▸ **DATA ROWS**:
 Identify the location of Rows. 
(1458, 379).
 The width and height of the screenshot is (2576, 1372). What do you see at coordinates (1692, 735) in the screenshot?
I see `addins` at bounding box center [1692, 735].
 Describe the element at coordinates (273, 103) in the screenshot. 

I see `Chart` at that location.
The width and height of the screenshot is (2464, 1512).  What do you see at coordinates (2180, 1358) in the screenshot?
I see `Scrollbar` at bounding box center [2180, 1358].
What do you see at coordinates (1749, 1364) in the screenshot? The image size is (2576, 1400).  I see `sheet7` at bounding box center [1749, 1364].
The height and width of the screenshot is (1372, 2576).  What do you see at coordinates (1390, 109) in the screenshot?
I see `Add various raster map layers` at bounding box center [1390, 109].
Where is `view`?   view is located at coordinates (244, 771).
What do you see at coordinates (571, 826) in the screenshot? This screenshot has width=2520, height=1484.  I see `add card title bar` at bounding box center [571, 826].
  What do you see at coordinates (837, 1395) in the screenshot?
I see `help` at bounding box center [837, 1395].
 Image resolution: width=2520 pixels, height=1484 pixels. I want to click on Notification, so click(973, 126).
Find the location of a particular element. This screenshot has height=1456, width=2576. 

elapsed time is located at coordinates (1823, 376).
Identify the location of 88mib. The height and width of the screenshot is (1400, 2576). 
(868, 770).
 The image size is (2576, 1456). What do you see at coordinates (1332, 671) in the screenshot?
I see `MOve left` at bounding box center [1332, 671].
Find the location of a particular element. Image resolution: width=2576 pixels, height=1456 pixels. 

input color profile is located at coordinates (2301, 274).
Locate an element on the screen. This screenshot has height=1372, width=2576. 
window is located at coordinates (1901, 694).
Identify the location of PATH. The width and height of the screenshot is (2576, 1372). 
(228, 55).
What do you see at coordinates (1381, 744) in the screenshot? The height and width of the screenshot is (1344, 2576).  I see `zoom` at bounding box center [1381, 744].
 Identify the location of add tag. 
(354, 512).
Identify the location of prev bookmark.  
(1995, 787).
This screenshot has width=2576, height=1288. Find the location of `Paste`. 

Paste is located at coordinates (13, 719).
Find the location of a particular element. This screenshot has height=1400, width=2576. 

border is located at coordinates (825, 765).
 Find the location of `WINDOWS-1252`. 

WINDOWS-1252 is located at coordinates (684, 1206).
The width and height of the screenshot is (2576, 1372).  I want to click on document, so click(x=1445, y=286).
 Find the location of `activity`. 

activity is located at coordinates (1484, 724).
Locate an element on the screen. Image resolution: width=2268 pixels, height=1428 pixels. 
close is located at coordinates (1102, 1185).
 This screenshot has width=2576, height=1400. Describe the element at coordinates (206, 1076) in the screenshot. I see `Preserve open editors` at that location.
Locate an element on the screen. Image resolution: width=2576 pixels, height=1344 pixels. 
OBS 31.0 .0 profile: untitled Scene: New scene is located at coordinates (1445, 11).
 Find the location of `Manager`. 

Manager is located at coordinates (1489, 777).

▸ **TASK TO COMPLETE**: Rewrite all of the records above, swapping "on the screen" for "in the image" everywhere and leaving everything else as it is.

▸ **OUTPUT FOR THIS TASK**:
 Identify the location of Rows. 
(1458, 379).
 The width and height of the screenshot is (2576, 1372). What do you see at coordinates (1692, 735) in the screenshot?
I see `addins` at bounding box center [1692, 735].
 Describe the element at coordinates (273, 103) in the screenshot. 

I see `Chart` at that location.
The width and height of the screenshot is (2464, 1512).  What do you see at coordinates (2180, 1358) in the screenshot?
I see `Scrollbar` at bounding box center [2180, 1358].
What do you see at coordinates (1749, 1364) in the screenshot? The image size is (2576, 1400).  I see `sheet7` at bounding box center [1749, 1364].
The height and width of the screenshot is (1372, 2576).  What do you see at coordinates (1390, 109) in the screenshot?
I see `Add various raster map layers` at bounding box center [1390, 109].
Where is `view`?   view is located at coordinates (244, 771).
What do you see at coordinates (571, 826) in the screenshot? This screenshot has width=2520, height=1484.  I see `add card title bar` at bounding box center [571, 826].
  What do you see at coordinates (837, 1395) in the screenshot?
I see `help` at bounding box center [837, 1395].
 Image resolution: width=2520 pixels, height=1484 pixels. I want to click on Notification, so click(973, 126).
Find the location of a particular element. This screenshot has height=1456, width=2576. 

elapsed time is located at coordinates (1823, 376).
Identify the location of 88mib. The height and width of the screenshot is (1400, 2576). 
(868, 770).
 The image size is (2576, 1456). What do you see at coordinates (1332, 671) in the screenshot?
I see `MOve left` at bounding box center [1332, 671].
Find the location of a particular element. Image resolution: width=2576 pixels, height=1456 pixels. 

input color profile is located at coordinates (2301, 274).
Locate an element in the image. This screenshot has height=1372, width=2576. 
window is located at coordinates (1901, 694).
Identify the location of PATH. The width and height of the screenshot is (2576, 1372). 
(228, 55).
What do you see at coordinates (1381, 744) in the screenshot? The height and width of the screenshot is (1344, 2576).  I see `zoom` at bounding box center [1381, 744].
 Identify the location of add tag. 
(354, 512).
Identify the location of prev bookmark.  
(1995, 787).
This screenshot has width=2576, height=1288. Find the location of `Paste`. 

Paste is located at coordinates (13, 719).
Find the location of a particular element. This screenshot has height=1400, width=2576. 

border is located at coordinates (825, 765).
 Find the location of `WINDOWS-1252`. 

WINDOWS-1252 is located at coordinates (684, 1206).
The width and height of the screenshot is (2576, 1372).  I want to click on document, so click(x=1445, y=286).
 Find the location of `activity`. 

activity is located at coordinates (1484, 724).
Locate an element in the image. Image resolution: width=2268 pixels, height=1428 pixels. 
close is located at coordinates (1102, 1185).
 This screenshot has width=2576, height=1400. Describe the element at coordinates (206, 1076) in the screenshot. I see `Preserve open editors` at that location.
Locate an element in the image. Image resolution: width=2576 pixels, height=1344 pixels. 
OBS 31.0 .0 profile: untitled Scene: New scene is located at coordinates (1445, 11).
 Find the location of `Manager`. 

Manager is located at coordinates (1489, 777).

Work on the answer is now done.